**Selected excerpt**
* BEGIN *
My soul is so full. I am coming down from the high after hanging out at the Southern Festival of Books for three days. No, not a vacation, not a retreat, but three days that were for me. Poet me, writer me, reader me. There is so much to reflect on, so I’ll have to break it up into two or three different posts.
Friday I went to the Nashville Public Library, only my favorite place in Nashville, to hear poet Mark Jarman read and speak. He’s a poet who teaches at Vanderbilt, and I’d read some of his poems before, but did not own any of his books. Turns out Mark Jarman and I have a lot in common. He was a PK just like me. He spoke the language of my childhood: pulpit, served the church, congregation. Like my parents, his took him halfway across the world. Mine took me to Thailand; his took him to Scotland. He talked about his father having to leave a church because he stood up against the Vietnam War and he tried to integrate. I wish I could’ve known that guy, I thought. The guy who stood up for good, and everybody else walked out.
When I was in elementary school, my father pastored a struggling Nazarene Church in Kansas City, Missouri while simultaneously attending seminary. Most years, I was the only person in my Sunday School class. Miss Dorothy, a retired lady, taught me. She was tall and thin, and she wore a long wool black overcoat as she sat across from me. Since there were only about 50 people who attended regularly, they let me sing in the choir, and I’d occasionally get called on to give a testimony. To me, it was a game I called Popcorn Testimony. One person would stand up and say his piece, and then he’d look around and call on somebody else to stand up. I’d try to sound as adult as possible, throwing out something like, “I’m thankful for God’s peace, joy, and love all the time.”
* END *
**Data extract**
* BEGIN *
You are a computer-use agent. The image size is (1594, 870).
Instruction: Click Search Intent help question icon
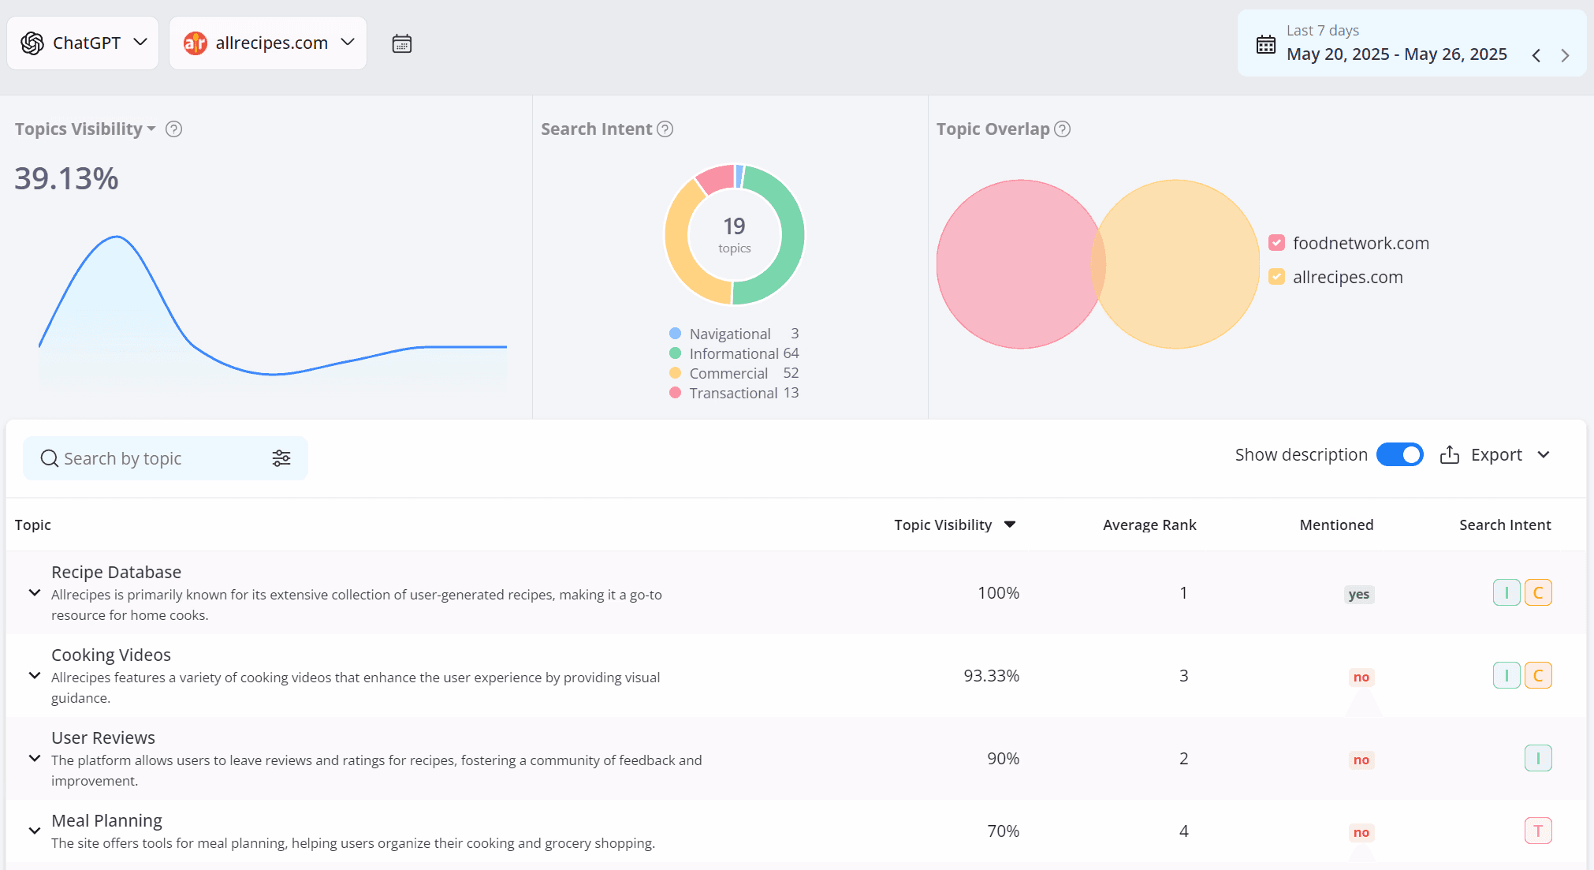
* END *
**Short problem**
Rewrite the part of the Southern Festival of Books post that opens with the words "My soul is so" and closes with "three different posts.", putting "four days" wherever "three days" appears.

**Solution to this problem**
My soul is so full. I am coming down from the high after hanging out at the Southern Festival of Books for four days. No, not a vacation, not a retreat, but four days that were for me. Poet me, writer me, reader me. There is so much to reflect on, so I’ll have to break it up into two or three different posts.